= TASK OBJECTIVE =
Present every line of the data items below as a Markdown table with the columns "Row" and "Line", numbering each line in order and leaving out blank lines.

= Data items =
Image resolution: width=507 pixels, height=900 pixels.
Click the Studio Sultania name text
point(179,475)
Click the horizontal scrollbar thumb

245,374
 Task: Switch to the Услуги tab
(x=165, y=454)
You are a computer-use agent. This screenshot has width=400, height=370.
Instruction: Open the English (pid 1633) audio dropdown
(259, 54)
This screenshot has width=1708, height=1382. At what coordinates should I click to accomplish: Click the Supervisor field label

= RESULT =
| Row | Line |
|---|---|
| 1 | Image resolution: width=507 pixels, height=900 pixels. |
| 2 | Click the Studio Sultania name text |
| 3 | point(179,475) |
| 4 | Click the horizontal scrollbar thumb |
| 5 | 245,374 |
| 6 |  Task: Switch to the Услуги tab |
| 7 | (x=165, y=454) |
| 8 | You are a computer-use agent. This screenshot has width=400, height=370. |
| 9 | Instruction: Open the English (pid 1633) audio dropdown |
| 10 | (259, 54) |
| 11 | This screenshot has width=1708, height=1382. At what coordinates should I click to accomplish: Click the Supervisor field label |